同県は、両遺構を戦争の歴史を伝える観光資源として世界水準の観光地に育てたい考えで、世界遺産登録を後押ししている。歴史的背景を十分に理解しないまま写真撮影だけを目的に訪れる旅行者・観光客が多いため、旧日本軍が捕虜を使役して鉄道を建設した経緯を伝える博物館の整備が必要だとしている。ただ、泰緬鉄道は国鉄の西線として現役で利用されており、クウェー川鉄橋および周辺一帯は国鉄の管理下にあるため、県行政が直接の整備や再開発に踏み出せない状況となっている。
戦争の歴史を体系的に紹介している施設は現在、オーストラリアが設置した「ヘルファイア・パス解説センター」がほぼ唯一で、情報提供は十分とは言えない状況。毎年行われる慰霊行事も寺の縁日のような雰囲気になっており、世界的な観光地としての魅力を高める場にはなっていない。また、鉄道用地の一部は商業目的で貸し出されており、店舗が雑然と並ぶなど景観面の課題も残る。

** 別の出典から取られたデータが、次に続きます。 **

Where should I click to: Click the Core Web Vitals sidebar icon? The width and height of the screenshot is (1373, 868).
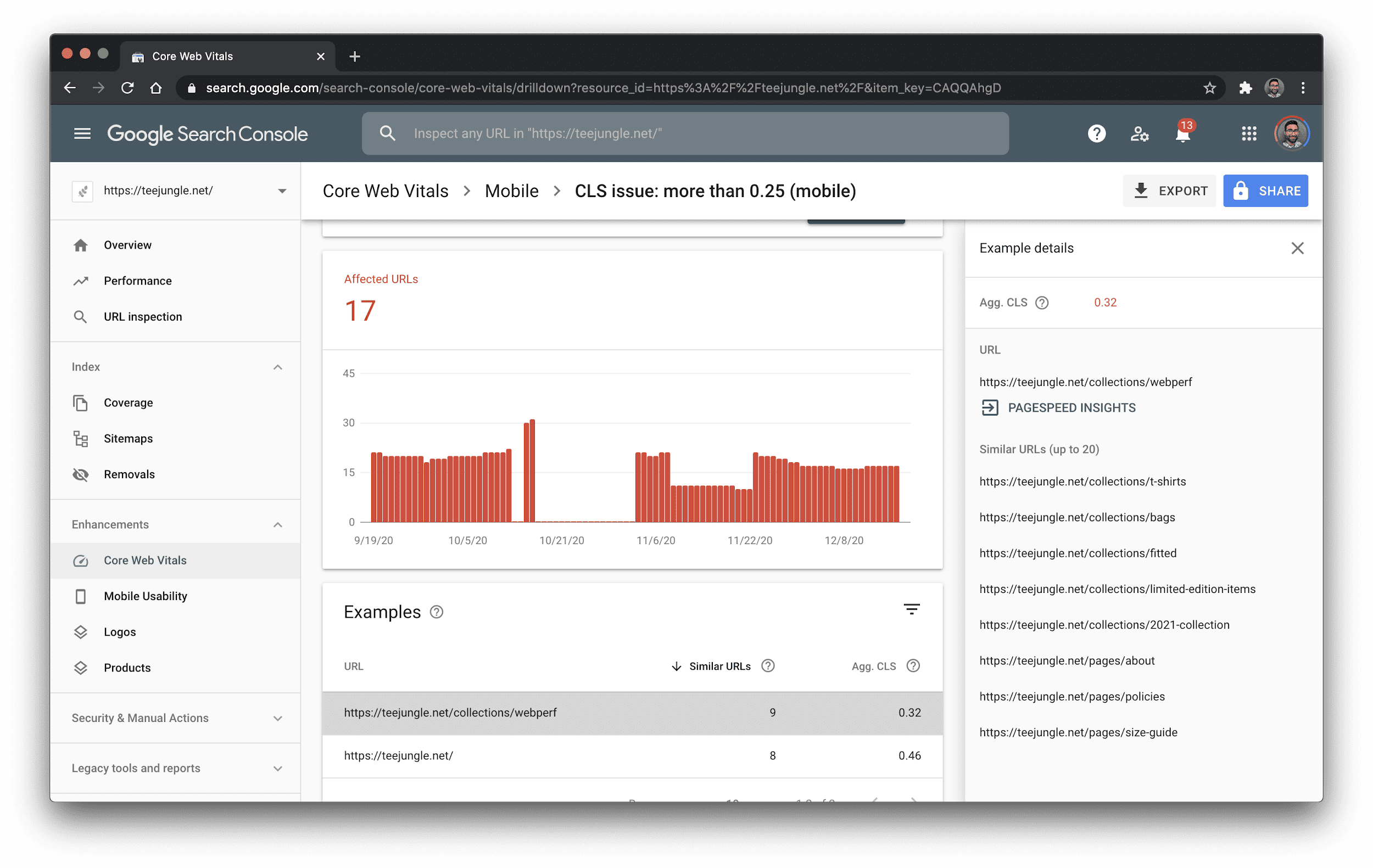pos(81,560)
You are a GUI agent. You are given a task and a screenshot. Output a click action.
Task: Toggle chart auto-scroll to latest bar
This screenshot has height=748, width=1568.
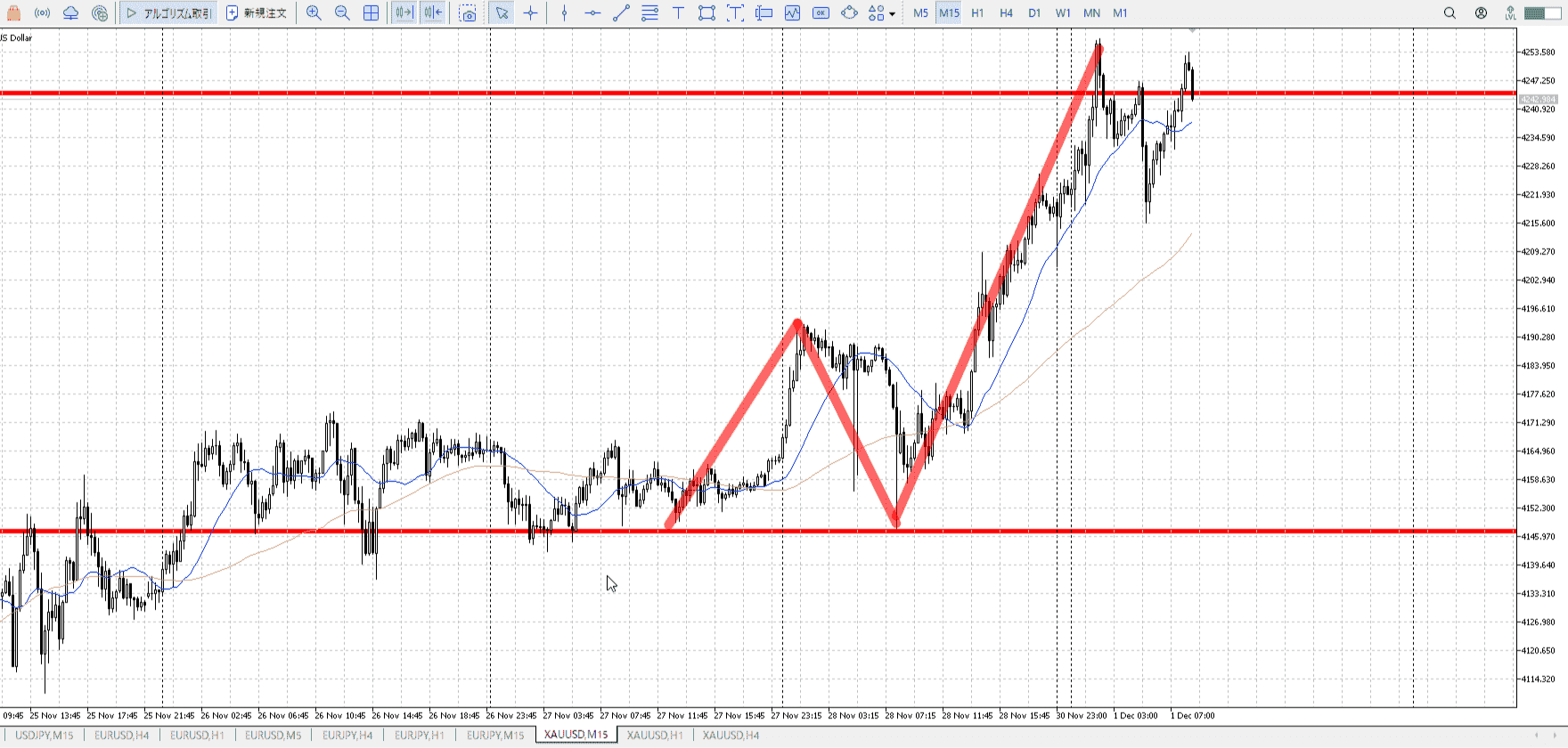click(404, 13)
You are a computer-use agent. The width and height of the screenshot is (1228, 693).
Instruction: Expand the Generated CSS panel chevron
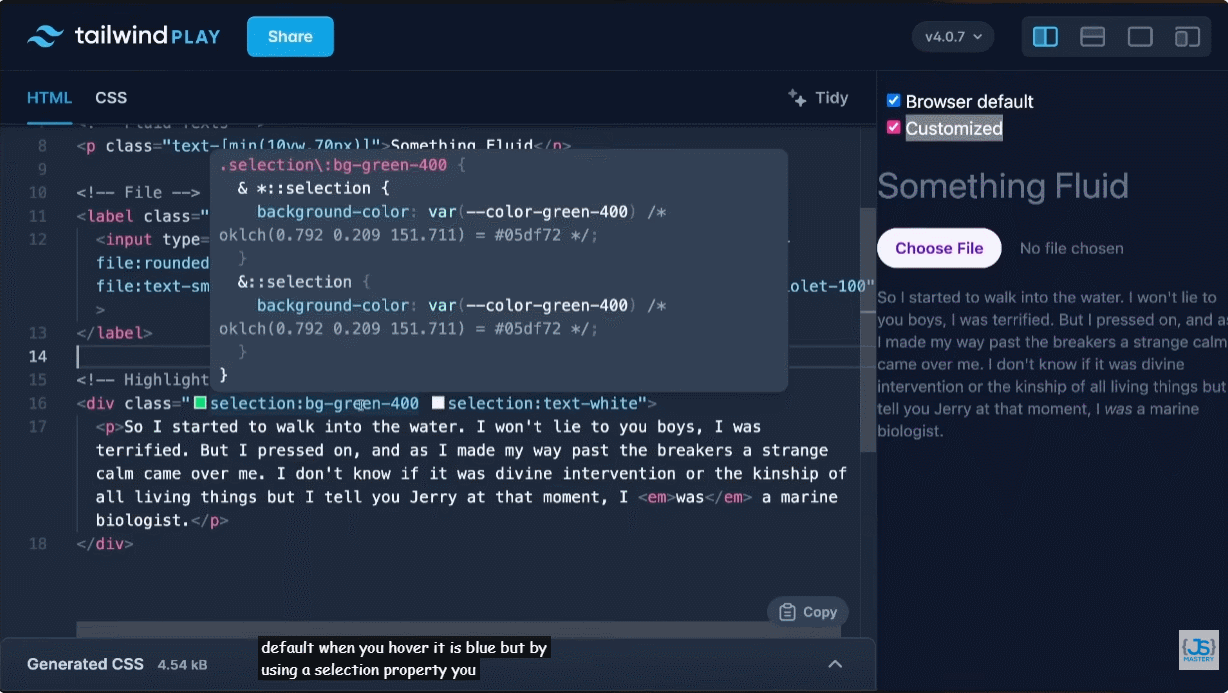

一方、タイ国鉄は西線の最終駅ナームトック・サイヨーク・ノーイ駅から、戦後に撤去された線路を敷き直す延伸計画を進めている。ヘルファイア・パス解説センター付近までの歴史的ルートを復元する構想で、世界遺産登録に向けた推進機関が設立されれば、カーンジャナブリー県は全面的に協力するとしている。
クウェー川鉄橋と泰緬鉄道の世界遺産登録を巡っては、文化省が過去に申請に向けた検討を進めたものの、当時の政権にとって「戦略的な地域ではない」ことなどから進展がなく、現在でも停滞したままだという。天然資源環境省は申請に賛同しているとされ、「歴史的価値が高く、文化遺産として世界遺産登録の可能性がある」と評価している。当時の軌道の一部は国立公園を通過しており、タイにはまだない「複合遺産」として提案できる余地もあるという。